Tasks for this exercise>
- A) Please reproduce word for word the part of the debate excerpt between "I hoped that" and "has to say.", inclusive.
- B) In the debate excerpt, by about how much are the prices the Ministry of Works currently pays higher than what it paid six months ago?
- C) Write the next part of the debate excerpt, picking up after its final line.

Selected passage>
--- start ---

Therefore, I think that hon. Members are making rather heavy weather of it when there is, in fact, this generality of exemptions covering a wide field. Even in this particular field it was so until 1947, and considering the care with which Government Departments have to conduct their purchases, it was, we thought, on the whole better to keep to the general practice in this matter than to try to evolve some new system. What has the final outcome been? It has been to put the Ministry of Works in precisely the same competitive position as the bulk purchaser. At present the prices which the Ministry of Works are paying are about 3½ per cent. above what they paid six months ago, and are equal, by and large, to the terms now obtained by bulk purchasers from the pottery manufacturers.

In view of that explanation, which I think covers all the points that have been raised tonight, I hope that we shall hear a little less of the kind of thing which we have heard from the hon. Gentleman on the Front Bench opposite, who interposed the remark, "It is a racket all right." This is the kind of thing which has been going on all the time. It is the simplest way to handle the problem and to see that exorbitant prices are not paid. I hope, therefore, that this Prayer will be withdrawn.

10.39 p.m.

Mr. Lennox-Boyd (Mid-Bedford)

The hon. Gentleman says that this has been going on all the time, but the precedents which he cited began only in 1947. Of those which he gave to the House, the first was the precedent in the hardware industry, the order of 1947; the second, though this did not follow chronologically in his remarks, was the miscellaneous goods order in 1948; the third was the order dealing with furniture in 1948, and the fourth was the order dealing with cloth for furnishings in 1949. The history of England has gone on for a long time. To say that things which started only in 1947 have always gone on is, I think, attributing historical importance to the present temporary Administration which history will not give to His Majesty's Government at the moment.

Mr. J. Edwards

I hoped that I had made it clear that I was citing certain examples to illustrate the general point. The hon. Gentleman is not entitled to base his argument merely on a number of examples which I cited.

Mr. Lennox-Boyd

If the Parliamentary Secretary can give us any illustration of this extraordinary practice being followed by any previous Government, I shall be very interested to hear what he has to say.

--- end ---

Material provided>
--- start ---

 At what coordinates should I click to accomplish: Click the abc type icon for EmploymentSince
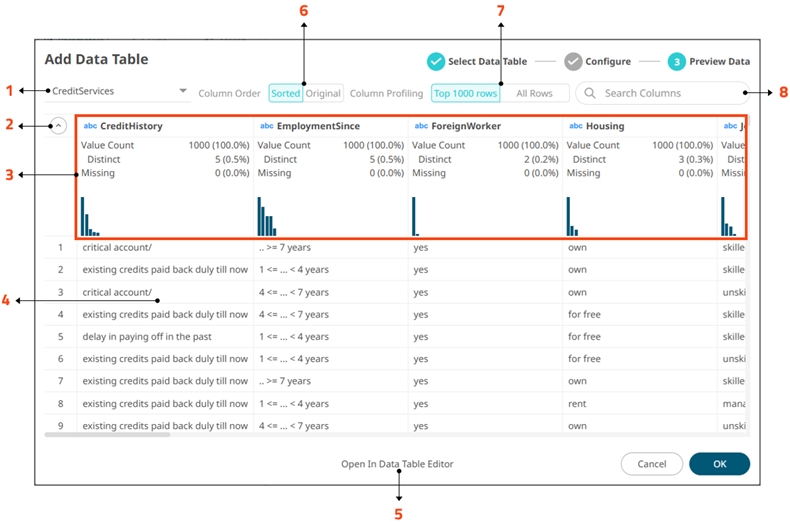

--- end ---

Expected results>
- A)
I hoped that I had made it clear that I was citing certain examples to illustrate the general point. The hon. Gentleman is not entitled to base his argument merely on a number of examples which I cited.

Mr. Lennox-Boyd

If the Parliamentary Secretary can give us any illustration of this extraordinary practice being followed by any previous Government, I shall be very interested to hear what he has to say.

- B) About 3½ per cent.

- C)
Mr. Edwards

In the case of pottery, before we went over to the method in the 1947 order, sales to Government Departments were exempt from the control.

Mr. Lennox-Boyd

The hon. Gentleman talks of illustrations, but every illustration is subsequent to the war. One of the charges which we level against his administration is that all sorts of improper practices are being perpetuated to give in peace time control conceived and carried out in war time, and all sorts of arguments are enlisted by the hon. Gentleman to say that these are ordinary practices of our democracy.

Mr. Edwards

But there was no price control before the war. It started, if I remember aright, in 1941, and concerning the period ever since then, what I have said is true.

Mr. Lennox-Boyd

One of the points which the hon. Gentleman seems to forget is that when our people were asked to put up with controls, and all the difficulties which they entail, during the war, they were told that Government Departments and private individuals would rank equally where it was a question of buying goods which were in short supply. Here we are dealing, as the hon. Member for Burslem (Mr. Edward Davies) says, with a scarce kind of pottery. Our contention is that, in order to get hold of an unfair amount of this limited type of pottery, the Government are paying more than anybody else pays. We do feel very strongly about this order, an order which is of very deep importance in its implications.

Mr. Edwards

It just is not true that the Government are paying any more than the average bulk buyer, and if the hon. Gentleman disputes that statement, I should be very glad if he would produce some evidence.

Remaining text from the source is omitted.